Tres sedes vacantes en Alemania
La designación del sucesor seguirá lo dispuesto en el Concordato de Baden, según la fuente principal. El Vaticano examina las listas de candidatos que remite anualmente el obispo y la que elabora el cabildo catedralicio, previa consulta a representantes laicos, una vez vacante la sede. De ahí se forma una terna que debe incluir al menos un candidato de la diócesis de Dresde-Meissen. El cabildo elige a uno de los tres en votación libre y secreta y comunica el resultado a los gobiernos de Sajonia y Turingia, que pueden expresar reparos políticos pero carecen de veto. El nombramiento final corresponde al Papa.
Con las salidas de Timmerevers y Wiesemann, tres diócesis alemanas quedan vacantes: a ellas se suma Hildesheim, tras el nombramiento de Wilmer como obispo de Münster. Gerhard Feige, obispo de Magdeburgo, diócesis limítrofe con Dresde-Meissen, ha presentado ya su renuncia ante su 75 cumpleaños, el 19 de noviembre.

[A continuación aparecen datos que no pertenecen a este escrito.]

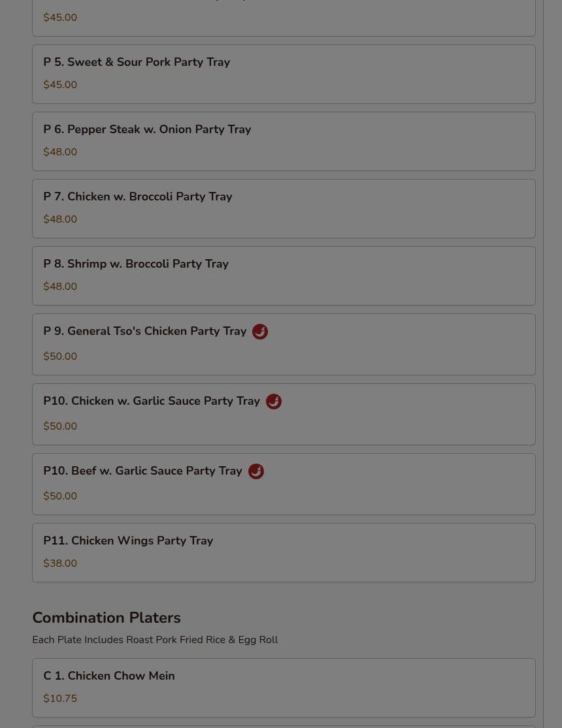This screenshot has height=728, width=562.
Task: Click the $10.75 price under Chicken Chow Mein
Action: tap(60, 698)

El precedente más próximo de renuncia anticipada por desgaste es el de Gregor Maria Hanke, que dejó Eichstätt en junio de 2025 a los 70 años. Hanke, crítico con el Camino Sinodal, alegó una «fatiga interior» provocada por «los numerosos desafíos, escándalos y conflictos sin resolver» de su mandato. Otros obispos alemanes intentaron retirarse y fueron invitados a permanecer: Stefan Heße ofreció su renuncia como arzobispo de Hamburgo en marzo de 2021, a los 54 años, tras un informe independiente que le acusaba de mala gestión de casos de abusos, y Francisco le pidió que continuara; el cardenal Reinhard Marx la presentó en mayo de 2021 como arzobispo de Múnich y Frisinga, a los 67, y fue rechazada un mes después; el cardenal Rainer Maria Woelki hizo lo propio en marzo de 2022 en Colonia, a los 65 años y en medio de las críticas por su gestión de los abusos, y sigue en el cargo.